External evaluation of GiveWell's research

post by Aaron Gertler (aarongertler) · 2020-05-22T04:09:01.964Z · score: 13 (5 votes) · EA · GW · 10 comments

This is a link post for https://blog.givewell.org/2013/03/01/external-evaluation-of-our-research/


  The challenges of external evaluation
  Improvements in informal evaluation
    Where we stand

Aaron's note: I stumbled over this today and got lost in the links; I hadn't realized how much effort GiveWell spent (at least in the early years) hiring people to evaluate their research. Here's a full list of their external reviews, which goes into a lot more depth than this post.

Also, this post was originally written in 2013; I just recently discovered it and decided to repost.

We’ve long been interested in the idea of subjecting our research to formal external evaluation.

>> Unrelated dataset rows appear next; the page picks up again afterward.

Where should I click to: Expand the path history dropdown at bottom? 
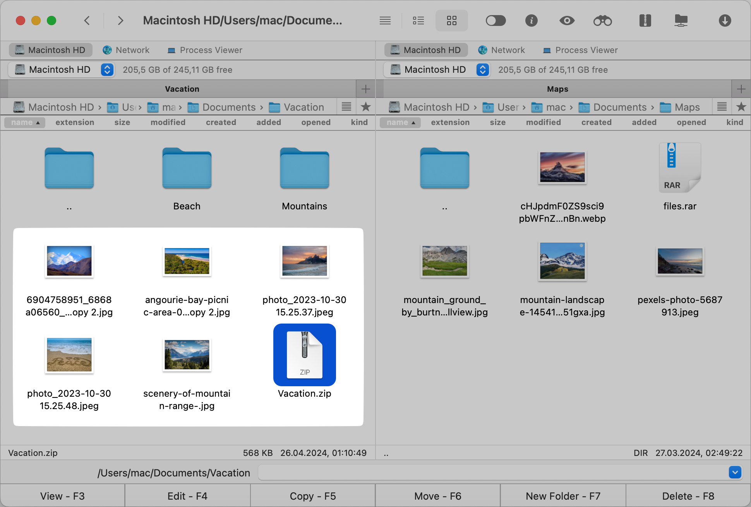734,473
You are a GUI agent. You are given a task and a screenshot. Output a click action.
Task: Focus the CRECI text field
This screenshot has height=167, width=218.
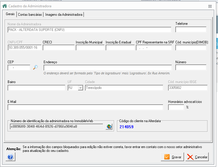point(59,48)
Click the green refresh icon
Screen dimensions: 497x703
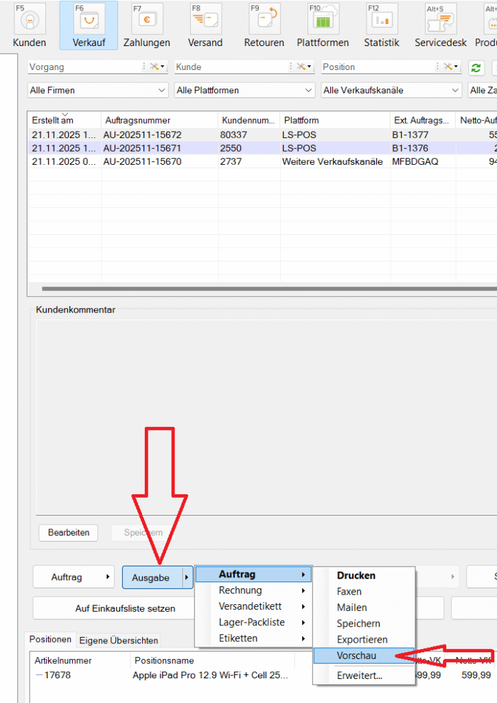coord(475,67)
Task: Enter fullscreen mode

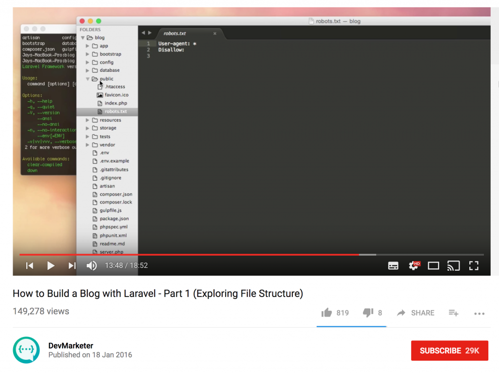Action: click(473, 265)
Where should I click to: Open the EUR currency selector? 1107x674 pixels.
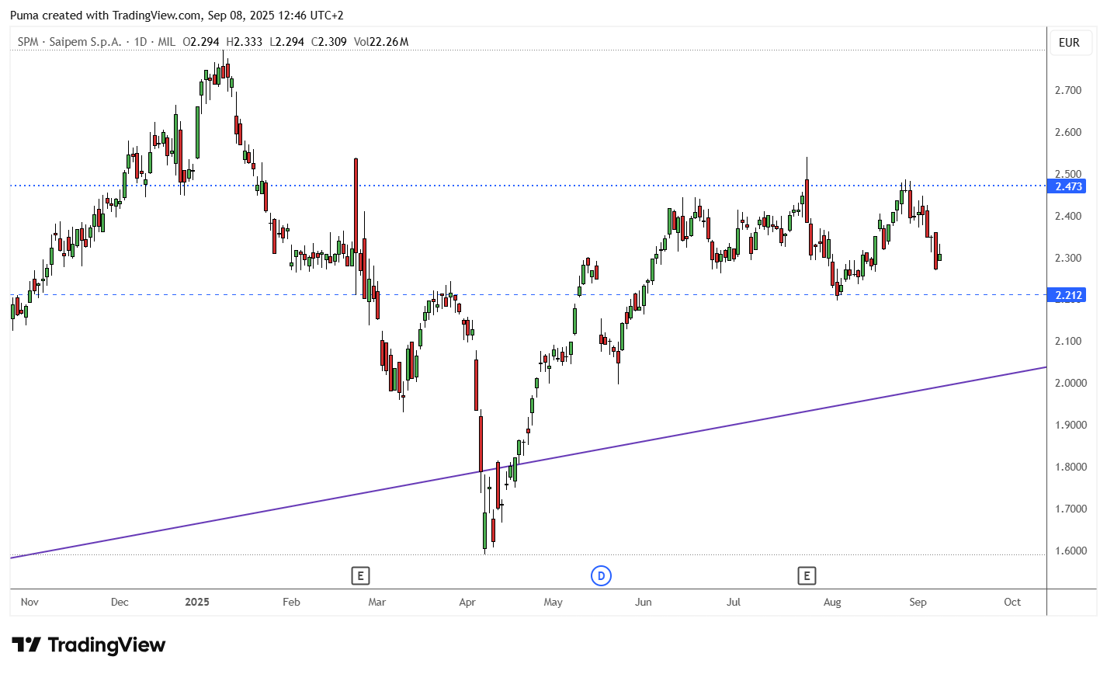point(1069,43)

We publish the full details of our analysis so that anyone may critique it, but we also recognize that it can take a lot of work to digest and critique our analysis, and we want to be subjecting ourselves to constant critical scrutiny (not just to the theoretical possibility of it).

A couple of years ago, we developed a formal process for external evaluations, and had several such evaluations conducted and published. However, we haven’t had any such evaluations conducted recently. This post discusses why.

In brief,

Between these two factors, we aren’t currently planning to conduct more external evaluations in the near future. However, we remain interested in external evaluation and hope eventually to make frequent use of it again. And if someone volunteered to do (or facilitate) formal external evaluation, we’d welcome this and would be happy to prominently post or link to criticism.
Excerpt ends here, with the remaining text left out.